Welcome 2010! We are coming into a new year. With the economy stable and troubled, real estate stable and troubled and the job market still in flux, we will see continued efforts from the federal government to make an impact on the economy starting with more corrections to improve the housing market.
Housing is a big driver in the economy, new home sales create secondary demand for "durable goods" like home appliances and fixtures. Unlike a year ago, loans are now available but new home sales are still low and housing starts have not yet shown any signs of improvement. Real estate recover is going to be driven by resales. Through 2009, year foreclosures have continued at historicly high rates and defaults are continuing in record numbers.
Me and others have commented on the existence of Phantom Inventory. I recently posted about the number of foreclosures at auction and the number of homes released for sale not being equal. In addition to all this market insanity, the banks have been slow to release a number of homes in this area. Moderating the number of listings, while lending conditions have improved has created an artifical shortage and has inflated prices.
The reason this is nuts is that all the while the above is happening, foreclosures are continuing at a rate higher than the listed foreclosure inventory is sold. (If anyone at the too big to fail bank are listening, could you kindly release all your bay area real estate under 500k, we need more of those homes on the market.)
To add to the insanity, investors are snapping up foreclosures at auction, cleaning them up and reselling them at a profit. On one hand this is good for the economy, good for the banks but on the other hand it is bad for homeowners in distress and first time home buyers. It is adding unnecessary expense for the people who are actually buying homes to live in. What a crazy idea that is...
To my point, more changes are on the way for consumers in morgage trouble. As we speak the federal government is creating legislation to make it easier for short sales to occur by limiting damands by second lenders and creating new rules and incentives for banks to operate with to try to stop the impending flood of foreclosures. We should see these rules in place and I would guess by the third quarter of this year those homes will reach the market.

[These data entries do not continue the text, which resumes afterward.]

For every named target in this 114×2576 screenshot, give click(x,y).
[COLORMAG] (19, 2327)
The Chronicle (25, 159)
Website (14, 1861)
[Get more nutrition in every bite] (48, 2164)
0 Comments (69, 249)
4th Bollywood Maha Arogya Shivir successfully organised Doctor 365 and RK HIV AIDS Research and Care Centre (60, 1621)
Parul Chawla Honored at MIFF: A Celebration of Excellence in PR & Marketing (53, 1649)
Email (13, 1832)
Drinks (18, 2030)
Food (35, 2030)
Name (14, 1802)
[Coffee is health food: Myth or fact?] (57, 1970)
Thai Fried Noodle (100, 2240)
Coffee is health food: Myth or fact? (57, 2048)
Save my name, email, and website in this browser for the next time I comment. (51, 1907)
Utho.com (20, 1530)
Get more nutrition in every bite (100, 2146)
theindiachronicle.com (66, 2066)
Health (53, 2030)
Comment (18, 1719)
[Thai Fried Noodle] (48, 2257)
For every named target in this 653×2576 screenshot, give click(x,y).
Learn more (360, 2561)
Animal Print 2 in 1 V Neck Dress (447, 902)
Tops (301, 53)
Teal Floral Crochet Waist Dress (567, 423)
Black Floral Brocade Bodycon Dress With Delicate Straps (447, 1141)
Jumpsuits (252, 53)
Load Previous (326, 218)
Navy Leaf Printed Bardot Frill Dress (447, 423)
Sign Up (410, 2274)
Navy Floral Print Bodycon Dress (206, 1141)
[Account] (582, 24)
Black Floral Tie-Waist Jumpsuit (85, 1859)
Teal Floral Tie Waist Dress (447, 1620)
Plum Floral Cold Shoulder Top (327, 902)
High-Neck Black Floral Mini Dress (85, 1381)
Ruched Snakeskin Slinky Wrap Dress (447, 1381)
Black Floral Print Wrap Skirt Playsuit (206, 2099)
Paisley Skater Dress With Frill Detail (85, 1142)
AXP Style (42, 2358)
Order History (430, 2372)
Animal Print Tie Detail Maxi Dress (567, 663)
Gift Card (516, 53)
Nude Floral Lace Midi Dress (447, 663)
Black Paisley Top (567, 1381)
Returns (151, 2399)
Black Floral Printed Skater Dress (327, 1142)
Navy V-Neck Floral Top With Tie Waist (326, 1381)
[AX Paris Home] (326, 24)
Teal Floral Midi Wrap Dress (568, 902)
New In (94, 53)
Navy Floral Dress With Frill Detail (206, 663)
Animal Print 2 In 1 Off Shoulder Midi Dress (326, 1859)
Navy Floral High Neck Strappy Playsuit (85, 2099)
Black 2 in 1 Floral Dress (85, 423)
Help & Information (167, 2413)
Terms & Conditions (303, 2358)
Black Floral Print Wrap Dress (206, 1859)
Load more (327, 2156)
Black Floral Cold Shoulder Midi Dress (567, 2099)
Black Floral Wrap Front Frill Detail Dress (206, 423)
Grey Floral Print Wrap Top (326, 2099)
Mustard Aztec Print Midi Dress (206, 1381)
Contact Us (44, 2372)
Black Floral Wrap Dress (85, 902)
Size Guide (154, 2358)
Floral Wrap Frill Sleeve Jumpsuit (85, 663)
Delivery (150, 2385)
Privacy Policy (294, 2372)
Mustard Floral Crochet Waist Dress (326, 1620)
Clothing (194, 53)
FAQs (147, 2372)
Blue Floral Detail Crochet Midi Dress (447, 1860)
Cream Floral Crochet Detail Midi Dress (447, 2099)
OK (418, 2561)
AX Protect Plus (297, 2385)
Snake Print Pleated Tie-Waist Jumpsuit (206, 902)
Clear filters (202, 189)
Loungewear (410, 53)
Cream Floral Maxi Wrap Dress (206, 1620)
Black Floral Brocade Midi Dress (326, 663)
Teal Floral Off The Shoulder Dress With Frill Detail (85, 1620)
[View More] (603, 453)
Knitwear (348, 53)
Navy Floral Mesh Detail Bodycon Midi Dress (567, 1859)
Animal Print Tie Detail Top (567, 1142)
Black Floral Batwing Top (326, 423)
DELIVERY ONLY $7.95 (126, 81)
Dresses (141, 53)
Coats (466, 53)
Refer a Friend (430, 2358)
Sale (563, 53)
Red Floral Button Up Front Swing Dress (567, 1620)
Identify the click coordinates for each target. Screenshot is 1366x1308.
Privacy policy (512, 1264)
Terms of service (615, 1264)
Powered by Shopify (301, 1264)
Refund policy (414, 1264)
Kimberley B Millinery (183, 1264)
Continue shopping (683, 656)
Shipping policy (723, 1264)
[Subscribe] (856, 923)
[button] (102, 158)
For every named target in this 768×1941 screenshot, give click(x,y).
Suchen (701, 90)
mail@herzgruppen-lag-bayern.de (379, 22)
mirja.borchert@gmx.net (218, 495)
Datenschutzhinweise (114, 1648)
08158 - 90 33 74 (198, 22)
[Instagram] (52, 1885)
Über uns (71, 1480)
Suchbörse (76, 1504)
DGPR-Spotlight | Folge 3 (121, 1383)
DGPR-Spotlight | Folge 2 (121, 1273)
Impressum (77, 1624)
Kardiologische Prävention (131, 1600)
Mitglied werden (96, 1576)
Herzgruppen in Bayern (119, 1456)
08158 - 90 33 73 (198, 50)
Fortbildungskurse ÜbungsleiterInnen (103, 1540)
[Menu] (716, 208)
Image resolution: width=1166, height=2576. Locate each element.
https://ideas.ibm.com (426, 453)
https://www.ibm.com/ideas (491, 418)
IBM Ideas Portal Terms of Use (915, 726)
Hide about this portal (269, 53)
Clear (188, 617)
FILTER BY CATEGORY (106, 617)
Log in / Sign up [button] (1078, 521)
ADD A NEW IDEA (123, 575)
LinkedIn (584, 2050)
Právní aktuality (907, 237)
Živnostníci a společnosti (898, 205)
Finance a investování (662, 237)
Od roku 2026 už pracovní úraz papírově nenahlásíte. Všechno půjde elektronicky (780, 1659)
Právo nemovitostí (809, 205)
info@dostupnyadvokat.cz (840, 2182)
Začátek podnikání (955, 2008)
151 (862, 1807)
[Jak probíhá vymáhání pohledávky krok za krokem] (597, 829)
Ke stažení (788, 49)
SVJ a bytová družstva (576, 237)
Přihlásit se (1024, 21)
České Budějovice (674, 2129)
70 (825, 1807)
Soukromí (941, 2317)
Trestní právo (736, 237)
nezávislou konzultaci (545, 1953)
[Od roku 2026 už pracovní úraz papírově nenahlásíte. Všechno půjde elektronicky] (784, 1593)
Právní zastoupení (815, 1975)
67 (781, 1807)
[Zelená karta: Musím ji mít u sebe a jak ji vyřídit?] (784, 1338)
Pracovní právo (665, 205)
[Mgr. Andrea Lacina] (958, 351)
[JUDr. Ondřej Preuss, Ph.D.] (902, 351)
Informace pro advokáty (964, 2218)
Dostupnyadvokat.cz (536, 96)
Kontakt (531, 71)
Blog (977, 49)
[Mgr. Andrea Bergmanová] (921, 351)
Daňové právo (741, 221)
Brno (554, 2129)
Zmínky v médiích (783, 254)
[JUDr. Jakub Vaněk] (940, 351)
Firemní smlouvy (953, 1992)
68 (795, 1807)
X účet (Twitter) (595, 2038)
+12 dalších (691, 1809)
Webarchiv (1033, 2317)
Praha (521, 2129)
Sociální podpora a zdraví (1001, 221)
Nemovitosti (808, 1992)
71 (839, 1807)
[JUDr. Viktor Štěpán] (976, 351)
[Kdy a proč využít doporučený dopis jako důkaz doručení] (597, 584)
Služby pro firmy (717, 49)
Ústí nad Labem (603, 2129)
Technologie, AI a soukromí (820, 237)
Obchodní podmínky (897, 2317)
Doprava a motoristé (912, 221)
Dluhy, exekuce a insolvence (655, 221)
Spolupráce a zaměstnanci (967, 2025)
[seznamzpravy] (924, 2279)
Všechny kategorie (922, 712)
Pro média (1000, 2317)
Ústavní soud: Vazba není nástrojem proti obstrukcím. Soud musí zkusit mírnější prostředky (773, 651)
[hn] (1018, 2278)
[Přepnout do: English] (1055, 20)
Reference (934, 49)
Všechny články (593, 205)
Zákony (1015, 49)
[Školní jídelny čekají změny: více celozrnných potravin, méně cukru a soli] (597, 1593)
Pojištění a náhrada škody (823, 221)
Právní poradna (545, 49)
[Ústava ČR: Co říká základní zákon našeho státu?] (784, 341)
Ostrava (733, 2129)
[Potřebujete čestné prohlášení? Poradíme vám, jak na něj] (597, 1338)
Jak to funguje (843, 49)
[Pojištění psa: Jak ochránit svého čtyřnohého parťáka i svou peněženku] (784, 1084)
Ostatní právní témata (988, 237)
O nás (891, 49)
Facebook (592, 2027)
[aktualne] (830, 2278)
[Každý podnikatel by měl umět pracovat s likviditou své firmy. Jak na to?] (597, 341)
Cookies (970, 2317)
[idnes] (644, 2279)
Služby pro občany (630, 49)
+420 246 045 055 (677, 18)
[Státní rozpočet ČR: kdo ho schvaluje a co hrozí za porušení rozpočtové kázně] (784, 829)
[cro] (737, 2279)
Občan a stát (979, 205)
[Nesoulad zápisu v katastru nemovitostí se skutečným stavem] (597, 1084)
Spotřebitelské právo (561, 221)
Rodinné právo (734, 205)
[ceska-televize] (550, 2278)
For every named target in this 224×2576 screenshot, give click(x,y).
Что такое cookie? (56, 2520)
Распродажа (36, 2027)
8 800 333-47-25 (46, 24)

From an agents perspective this whole short sale process is madness. Lost papers, delays, buyers backing out (I have had to get 2 offers at different times on each of mine), the process has to restart once a buyer backs out, there are no guarentees that the bank is going to approve the sale or they demand a top dollar and unreasonable price. It's nuts. The consequences of this madness is that short sales have to offered at a discount to foreclosures.
Think about that. The administrative costs are higher on short sales, the offer price is lower to incentivise buyers to stick the process out. The banks provide awful service on Short Sales and they demand top dollar. (Sounds a lot like the Microsoft business model). I wish everyone could a business that way. It would solve the job's problem in an instant.
The last thing I learned in business business school is that good corporate citizenship is the key to free enterprise. When you start to generate profits at the expense of your consumers, expect the government to get involved to solve the problem in ways businesses won't like. The good news for homeonwers in distress is that help may actually be on the way. It only took 3 years. The question is, is it too little too late.